Yasin started some business in the area as well as preaching. During the Hajj season, he used to take many Bangladeshi Haji to Saudi Arabia for Hajj. At one time he started living permanently in the Madarsha area of Satkania. Apart from Satkania, he bought a large amount of land in different parts of Chittagong. Yasin Makki went to Saudi Arabia with some Haji from Bangladesh during the Hajj season and died there. Then his next generation introduced the zamindari system.
Later, Yasin Makki's grandson, Kader Bokshu, first introduced the game in 1889 to give pleasure to his subjects while collecting rent, and after his death it became known as the Mokkar Bali Khela. At the beginning of the game, he used to put a giant tree in front of the house.

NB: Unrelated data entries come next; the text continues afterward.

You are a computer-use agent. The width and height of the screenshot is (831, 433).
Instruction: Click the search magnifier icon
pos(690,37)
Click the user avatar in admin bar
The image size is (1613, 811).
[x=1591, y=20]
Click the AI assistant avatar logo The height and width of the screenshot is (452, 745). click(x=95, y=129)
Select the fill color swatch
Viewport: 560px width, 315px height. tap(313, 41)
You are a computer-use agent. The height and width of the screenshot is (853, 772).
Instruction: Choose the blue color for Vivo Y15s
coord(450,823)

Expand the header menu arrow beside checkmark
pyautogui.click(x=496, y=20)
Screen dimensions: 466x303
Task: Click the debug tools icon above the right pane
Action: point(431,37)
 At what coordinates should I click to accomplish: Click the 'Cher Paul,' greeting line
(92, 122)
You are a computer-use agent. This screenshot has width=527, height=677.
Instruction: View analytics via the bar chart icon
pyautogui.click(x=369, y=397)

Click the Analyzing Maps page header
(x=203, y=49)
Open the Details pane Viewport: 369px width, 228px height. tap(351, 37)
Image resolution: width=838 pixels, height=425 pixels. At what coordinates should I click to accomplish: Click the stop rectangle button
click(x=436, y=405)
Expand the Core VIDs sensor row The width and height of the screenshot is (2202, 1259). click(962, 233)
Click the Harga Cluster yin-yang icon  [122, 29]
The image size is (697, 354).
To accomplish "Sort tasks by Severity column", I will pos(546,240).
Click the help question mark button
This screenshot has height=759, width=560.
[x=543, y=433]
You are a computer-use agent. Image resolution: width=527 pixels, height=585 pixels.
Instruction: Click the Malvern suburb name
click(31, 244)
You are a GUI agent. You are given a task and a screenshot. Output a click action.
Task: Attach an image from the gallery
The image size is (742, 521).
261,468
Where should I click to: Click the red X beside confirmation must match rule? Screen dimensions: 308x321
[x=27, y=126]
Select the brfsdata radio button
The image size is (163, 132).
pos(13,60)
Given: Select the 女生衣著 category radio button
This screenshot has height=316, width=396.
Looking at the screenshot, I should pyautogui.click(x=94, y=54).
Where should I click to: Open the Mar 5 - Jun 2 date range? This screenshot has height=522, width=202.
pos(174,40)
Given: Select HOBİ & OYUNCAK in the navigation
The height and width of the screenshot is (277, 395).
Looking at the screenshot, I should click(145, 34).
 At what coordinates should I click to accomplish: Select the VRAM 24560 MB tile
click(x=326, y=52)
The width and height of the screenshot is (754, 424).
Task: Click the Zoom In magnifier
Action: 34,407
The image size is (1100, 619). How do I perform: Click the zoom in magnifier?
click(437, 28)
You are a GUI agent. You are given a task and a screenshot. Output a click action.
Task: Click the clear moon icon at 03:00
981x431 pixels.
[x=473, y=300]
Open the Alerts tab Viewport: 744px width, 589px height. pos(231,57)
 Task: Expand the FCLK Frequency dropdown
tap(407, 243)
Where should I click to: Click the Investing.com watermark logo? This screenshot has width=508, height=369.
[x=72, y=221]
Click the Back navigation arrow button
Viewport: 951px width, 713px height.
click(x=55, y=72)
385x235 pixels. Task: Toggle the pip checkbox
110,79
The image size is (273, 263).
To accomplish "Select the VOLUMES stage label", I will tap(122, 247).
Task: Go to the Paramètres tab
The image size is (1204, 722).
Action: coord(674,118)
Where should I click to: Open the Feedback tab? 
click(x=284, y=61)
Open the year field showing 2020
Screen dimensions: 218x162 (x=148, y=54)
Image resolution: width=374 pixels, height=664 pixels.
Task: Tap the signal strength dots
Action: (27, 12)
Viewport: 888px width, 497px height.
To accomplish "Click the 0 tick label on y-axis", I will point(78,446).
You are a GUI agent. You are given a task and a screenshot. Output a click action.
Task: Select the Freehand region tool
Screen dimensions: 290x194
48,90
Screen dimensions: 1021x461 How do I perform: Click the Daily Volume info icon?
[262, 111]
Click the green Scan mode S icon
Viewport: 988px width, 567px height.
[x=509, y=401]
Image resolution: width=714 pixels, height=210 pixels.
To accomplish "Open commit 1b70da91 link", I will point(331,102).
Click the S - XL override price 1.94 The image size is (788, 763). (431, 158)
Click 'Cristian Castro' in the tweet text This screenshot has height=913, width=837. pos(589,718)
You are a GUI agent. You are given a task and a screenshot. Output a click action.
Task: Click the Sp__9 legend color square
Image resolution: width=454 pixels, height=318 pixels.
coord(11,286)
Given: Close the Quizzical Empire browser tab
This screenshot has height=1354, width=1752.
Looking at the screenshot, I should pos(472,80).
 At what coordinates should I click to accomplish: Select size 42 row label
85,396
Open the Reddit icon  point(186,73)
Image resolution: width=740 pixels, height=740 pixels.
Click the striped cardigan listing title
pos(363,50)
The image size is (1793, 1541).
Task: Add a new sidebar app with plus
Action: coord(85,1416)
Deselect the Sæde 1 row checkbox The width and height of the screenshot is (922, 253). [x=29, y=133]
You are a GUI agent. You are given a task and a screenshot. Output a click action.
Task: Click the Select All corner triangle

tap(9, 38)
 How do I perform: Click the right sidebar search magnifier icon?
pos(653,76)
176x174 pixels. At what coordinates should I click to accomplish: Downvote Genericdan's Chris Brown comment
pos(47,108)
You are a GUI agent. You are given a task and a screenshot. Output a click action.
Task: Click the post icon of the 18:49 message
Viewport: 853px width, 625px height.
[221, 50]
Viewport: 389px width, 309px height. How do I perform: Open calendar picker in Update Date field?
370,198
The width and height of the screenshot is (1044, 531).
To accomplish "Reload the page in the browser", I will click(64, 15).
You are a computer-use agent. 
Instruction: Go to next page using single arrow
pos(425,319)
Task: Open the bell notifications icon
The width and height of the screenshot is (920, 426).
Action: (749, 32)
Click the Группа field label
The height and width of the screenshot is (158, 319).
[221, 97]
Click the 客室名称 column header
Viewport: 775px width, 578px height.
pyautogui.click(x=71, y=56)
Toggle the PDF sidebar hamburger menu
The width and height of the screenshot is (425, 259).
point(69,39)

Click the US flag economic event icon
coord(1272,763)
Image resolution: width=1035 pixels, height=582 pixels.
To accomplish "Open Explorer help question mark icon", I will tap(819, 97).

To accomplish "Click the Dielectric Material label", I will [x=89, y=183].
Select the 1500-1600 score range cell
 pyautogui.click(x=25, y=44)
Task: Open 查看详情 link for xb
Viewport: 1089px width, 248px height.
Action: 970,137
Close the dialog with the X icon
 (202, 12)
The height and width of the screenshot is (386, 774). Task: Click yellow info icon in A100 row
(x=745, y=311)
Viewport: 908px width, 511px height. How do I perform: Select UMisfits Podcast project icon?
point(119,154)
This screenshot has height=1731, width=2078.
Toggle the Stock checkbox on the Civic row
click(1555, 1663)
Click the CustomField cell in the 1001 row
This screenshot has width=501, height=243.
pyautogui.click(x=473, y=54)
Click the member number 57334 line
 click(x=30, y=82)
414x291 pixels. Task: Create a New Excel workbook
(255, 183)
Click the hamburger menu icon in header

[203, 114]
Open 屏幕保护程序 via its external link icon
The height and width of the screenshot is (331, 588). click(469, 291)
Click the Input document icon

Those who came to pay the rent and those who could lift the tree from among the locals were considered only suitable for playing game. The main competition was played among those who were qualified to pick up pieces of trees, and prizes were given to the winners. Boishakhi fairs are also organized in the vicinity of a few kilometers around the game.

==Rules==
The arena measures 20 feet in diameter, and can be a circle or square in shape. It is played on a dirt or sand floor.

The event starts at afternoon in a festive mood with the music of 'Dabor' (one kind of folk drum) and 'Sanai' (folk flute). Each match lasts about 25–30 minutes, but if both competitors agree, the length of the final match may be extended up to 10–15 minutes.